* Document segment
=-=-=
Utah court practice and the applicable rules of civil procedure govern how a deadline that lands on a weekend or holiday is treated for the later court filing. Always verify the current court calendar and computation rule for the district where the property is located before calculating and relying on the deadline.
A Worked Example
Suppose the notice is served personally on the tenant on the 1st of the month. The landlord identified an unauthorized occupant living in the unit in breach of the occupancy covenant. Counting three calendar days from the day after service, the comply period runs through the 4th: the tenant must have the unauthorized occupant removed and give written confirmation, or surrender possession, by that date. If the tenant removes the occupant on the 3rd and documents it, the comply-or-quit ground is satisfied and the landlord may not file on that ground. If the tenant does nothing, the tenant is guilty of unlawful detainer after the third calendar day, and only then may the landlord commence the unlawful detainer action. Because these are calendar days, a weekend inside the window does not stop the clock — unlike the nonpayment notice under section 78B-6-802(1)(c), which would skip those weekend days as a three business-day count.
The reason the day-type matters in practice is that a landlord who confuses the comply-or-quit clock (three calendar days) with the pay-or-quit clock (three business days) may file too early. A comply-or-quit notice that gives the tenant fewer than three calendar days after service, or a filing before the third calendar day has passed, is defective and can be dismissed. The safe, statute-tracking notice gives the full three calendar days after service and states the alternative clearly: perform the covenant or surrender the premises.
Service Requirements
Utah sets out how the notice must be served in section 78B-6-805. Improper service is among the most common reasons an eviction is dismissed, so document how and when the notice reached the tenant. The later unlawful detainer action is filed and the summons served under the Utah Rules of Civil Procedure.
Utah Notice Service — Section 78B-6-805 Methods
Method 1 — Personal Delivery: Deliver a copy to the tenant personally (or, for a commercial tenant, to the tenant’s usual place of business). This is the most reliable method and makes the date of service clear.
Method 2 — Registered or Certified Mail: Send a copy through registered mail, certified mail, or an equivalent means, addressed to the tenant at the tenant’s residence, leased property, or usual place of business.
Method 3 — Suitable Person: Leave a copy with a person of suitable age and discretion at the tenant’s residence, leased property, or usual place of business.
Method 4 — Posting: If a person of suitable age and discretion cannot be found, affix a copy in a conspicuous place on the leased property.
Full text: Utah Code 78B-6-805
Why Method Order Matters
Section 78B-6-805 sets posting as the fallback: a copy may be affixed in a conspicuous place on the leased property only when a person of suitable age and discretion cannot be found. A landlord who jumps straight to posting without attempting personal delivery, mail, or leaving a copy with a suitable person may have service challenged. Document each attempt and why the fallback was used.
=-=-=
* Extracted data

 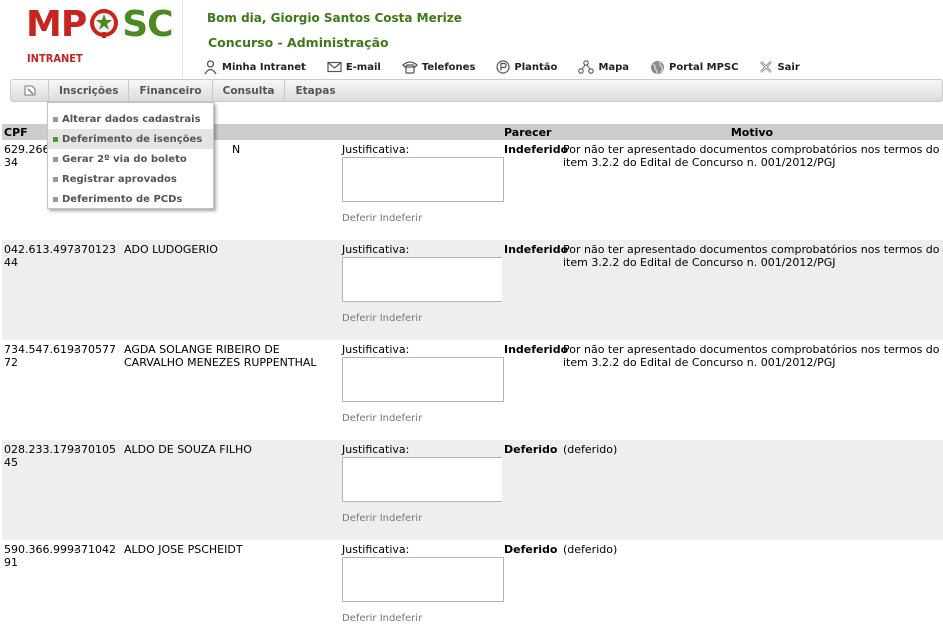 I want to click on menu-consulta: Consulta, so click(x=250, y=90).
=-=-=
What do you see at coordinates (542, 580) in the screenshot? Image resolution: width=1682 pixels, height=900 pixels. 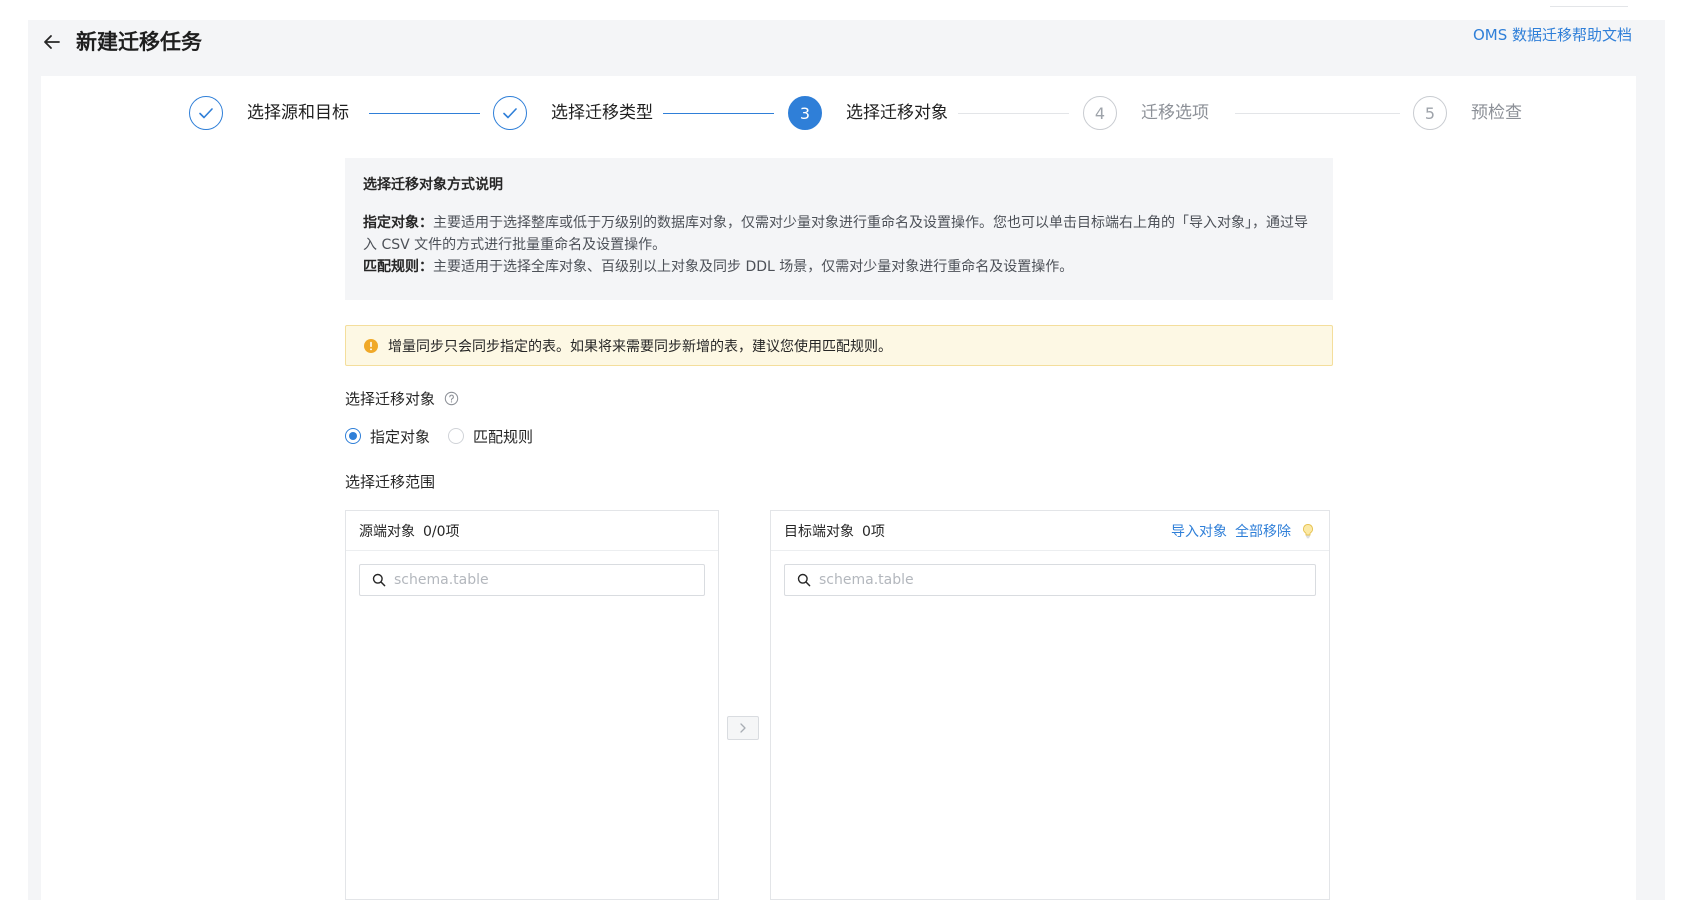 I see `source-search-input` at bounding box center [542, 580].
=-=-=
* To do
• A. In the Utah eviction notice text, condense the paragraph beginning "The reason the day-type matters in practice" into a short list that keeps its main facts.
• B. List every method of serving notice that the Utah eviction notice text gives under section 78B-6-805.
The material after the text was taken from a separate source.

* Expected results
• A.
- A landlord who mixes up the comply-or-quit clock (three calendar days) with the pay-or-quit clock (three business days) may file too early.
- A comply-or-quit notice giving the tenant fewer than three calendar days after service is defective and can be dismissed.
- A filing made before the third calendar day has passed is also defective and can be dismissed.
- The safe notice gives the full three calendar days after service and clearly states the choice: perform the covenant or surrender the premises.

• B.
1. Personal delivery: a copy handed to the tenant, or for a commercial tenant, delivered to the tenant's usual place of business.
2. Registered or certified mail: a copy sent by registered mail, certified mail, or an equivalent means to the tenant's residence, leased property, or usual place of business.
3. Suitable person: a copy left with a person of suitable age and discretion at the tenant's residence, leased property, or usual place of business.
4. Posting: a copy affixed in a conspicuous place on the leased property when no person of suitable age and discretion can be found.